Employer Sponsored insurance: In this program the employees receive the benefit of health insurance from their employers as a package. Both for-profit and for-non-profit companies plan for the insurance. It is financed by both employers and employees as the majority of the premium is paid by the employers and the reminder is paid by the employees. Different health insurance plans have different benefits. For example, some plans include the benefit of prescription drugs though other plans don’t include (Kao-Ping Chua, 2006). In 2004, 174 million people (59.
8% of the population) were targeted by this program. • Private non-group: It benefits the people who are self-employed or retired. It also takes in the people whose employer does not provide any facility of health insurance. The private insurance companies govern the plans. The finance comes from the individuals only. As the risk depends only on the health condition of the person so sometimes the person has to give unaffordable payment for the premium. A healthy person has low premium as he has low risk and a sick person has to pay more for the premium as the risk is high.

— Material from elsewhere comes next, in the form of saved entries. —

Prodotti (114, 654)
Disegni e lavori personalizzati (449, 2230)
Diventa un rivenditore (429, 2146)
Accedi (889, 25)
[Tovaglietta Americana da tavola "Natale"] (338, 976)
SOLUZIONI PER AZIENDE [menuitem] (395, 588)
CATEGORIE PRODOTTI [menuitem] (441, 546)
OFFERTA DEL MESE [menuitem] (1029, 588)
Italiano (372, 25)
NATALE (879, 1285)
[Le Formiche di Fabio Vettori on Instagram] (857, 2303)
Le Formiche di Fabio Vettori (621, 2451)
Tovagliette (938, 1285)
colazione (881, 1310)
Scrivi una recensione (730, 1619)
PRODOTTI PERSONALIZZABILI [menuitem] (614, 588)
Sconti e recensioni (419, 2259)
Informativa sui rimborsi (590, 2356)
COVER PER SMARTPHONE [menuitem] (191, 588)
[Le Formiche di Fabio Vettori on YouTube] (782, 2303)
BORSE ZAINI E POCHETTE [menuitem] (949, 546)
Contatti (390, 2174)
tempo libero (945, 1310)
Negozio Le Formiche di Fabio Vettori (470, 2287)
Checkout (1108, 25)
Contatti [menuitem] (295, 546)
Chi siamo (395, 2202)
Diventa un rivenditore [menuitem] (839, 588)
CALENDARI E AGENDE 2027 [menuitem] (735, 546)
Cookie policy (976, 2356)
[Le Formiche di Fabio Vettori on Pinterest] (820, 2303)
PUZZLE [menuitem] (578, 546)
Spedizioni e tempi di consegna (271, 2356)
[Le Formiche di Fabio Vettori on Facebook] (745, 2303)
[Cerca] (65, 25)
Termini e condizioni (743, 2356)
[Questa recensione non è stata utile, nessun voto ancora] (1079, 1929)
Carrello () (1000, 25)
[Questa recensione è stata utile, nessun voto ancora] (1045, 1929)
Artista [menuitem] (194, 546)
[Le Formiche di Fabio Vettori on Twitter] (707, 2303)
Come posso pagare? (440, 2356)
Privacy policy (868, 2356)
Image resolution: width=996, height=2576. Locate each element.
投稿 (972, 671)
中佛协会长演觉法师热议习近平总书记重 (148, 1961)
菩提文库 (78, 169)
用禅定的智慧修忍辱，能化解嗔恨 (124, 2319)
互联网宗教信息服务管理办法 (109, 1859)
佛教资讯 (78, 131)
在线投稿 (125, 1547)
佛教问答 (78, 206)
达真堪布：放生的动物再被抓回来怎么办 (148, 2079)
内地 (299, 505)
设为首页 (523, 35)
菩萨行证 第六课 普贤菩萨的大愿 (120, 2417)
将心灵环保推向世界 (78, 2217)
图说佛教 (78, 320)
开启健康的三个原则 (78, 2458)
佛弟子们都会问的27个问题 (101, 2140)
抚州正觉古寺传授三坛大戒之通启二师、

The benefits depend upon the particular health insurance plan. Financing of the US Healthcare System Financing of any healthcare system is based upon two methods: the collection of money and the reimbursement of money. In The US it is the joint venture of government and the private insurance companies. Both are known as ‘payers’. The US is a ‘multi-payer’ system (Kao-Ping Chua, 2006). 1) Individuals and Businesses: • Taxes: They both have to pay taxes to the government and also Medicare gets finance from employers and employees through payroll taxes.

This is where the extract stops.